マヒロ

まだらキンセンカにあらわれるガンマ線の影響のマヒロのレビュー・感想・評価

4.0
未亡人のベアトリス(ジョアン・ウッドワード)は、活発な性格でチアリーディングにお熱だがてんかんもちであることに悩む長女・ルース(ロバータ・ウォラック)と、学校の課題で「まだらキンセンカにあらわれるガンマ線の影響」を研究する物静かだが賢い次女・マチルダ(ネル・ポッツ)と、ボロ家に三人で暮らしていた。新聞記事を読んで管を巻いたりする無意味で閉塞的な生活を送っていたベアトリスは、そんな日常を変えたいという思いからか、急な思いつきで喫茶店を開こうと動き出すが、当然のように上手く行かず……というお話。

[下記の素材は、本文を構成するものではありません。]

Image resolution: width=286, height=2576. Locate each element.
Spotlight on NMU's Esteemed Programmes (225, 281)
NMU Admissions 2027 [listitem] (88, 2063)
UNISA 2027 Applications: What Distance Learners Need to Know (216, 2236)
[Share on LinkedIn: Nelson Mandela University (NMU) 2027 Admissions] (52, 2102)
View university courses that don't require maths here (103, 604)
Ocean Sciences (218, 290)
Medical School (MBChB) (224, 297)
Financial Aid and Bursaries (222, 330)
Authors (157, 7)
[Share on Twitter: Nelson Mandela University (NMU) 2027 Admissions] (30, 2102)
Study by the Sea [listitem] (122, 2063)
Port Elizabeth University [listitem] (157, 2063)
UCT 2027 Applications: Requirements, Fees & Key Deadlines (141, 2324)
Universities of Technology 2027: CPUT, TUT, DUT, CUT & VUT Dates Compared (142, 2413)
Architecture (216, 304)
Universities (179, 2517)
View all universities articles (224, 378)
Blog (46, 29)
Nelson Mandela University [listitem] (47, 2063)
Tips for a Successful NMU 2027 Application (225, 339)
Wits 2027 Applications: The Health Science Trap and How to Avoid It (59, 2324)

俳優のポール・ニューマン監督作品。ベアトリス役のジョアン・ウッドワードは妻で次女役のネル・ポッツは娘と、自らの家族を起用して作られた作品だが、内容的にはなかなかハードな家族の在り方を描いていて、これを実の家族で製作するというところに何やら並々ならぬ覚悟を感じてしまう。
(ちなみに長女役のロバータ・ウォラックはあのイーライ・ウォラックの娘らしい)

夫に先立たれたベアトリスは、年頃の娘を2人抱えながらシングルマザーとして何とか暮らしていたが、ハッキリと今の暮らしや世間に対しての憎悪を口にしており、それを娘の前でも包み隠そうとはしない。決して家族である娘達も一緒くたに憎んでいるというわけではなく、愛情を感じさせるような行動も取るが、それを表立って口にするような余裕もないような状況。
長女のルースはそんな母に対して苛立ちを覚えることも少なくなく、母が介護の仕事のために家に連れてきた老女に対して明確に嫌悪感を示したりするが、一方でそういった他人への悪意を露見させてしまうという事自体が、自分が嫌がっている母と同じなのではないかと思い悩む。

一方で、なかなか感情を表に出さないマチルダは、理解のない母に研究について小馬鹿にされたりしながらも研究に没頭するが、彼女が大一番の発表会後にひとり思うモノローグがこの映画の全てを表しているように思える。
母親という存在の強烈な影響力により育っていく子供達はまさしくガンマ線に照らされて変異していくキンセンカのようで、その影響をもろに浴びながら成長していくルースと、全てに絶望する母を見つつも、稀に現れるキンセンカの突然変異体のごとく「世界はそんなに悪いもんじゃない」と信じ続ける姿には、決して押し付けがましく無い静かな感動があった。たまたまそうなった、という訳でもなく、科学という学問への一種の信仰が彼女を救ったとみられるのも良い。

中年の危機とも言える、人間の絶望を生々しく描いた作風はカサヴェテス作品っぽさがあるが、鋭利な刃物を向けてくるようなシャープさのあるあちらと比べると、どこか性善説みのある、人間の根底の温かい部分を信じているような優しさも感じられる作品だった。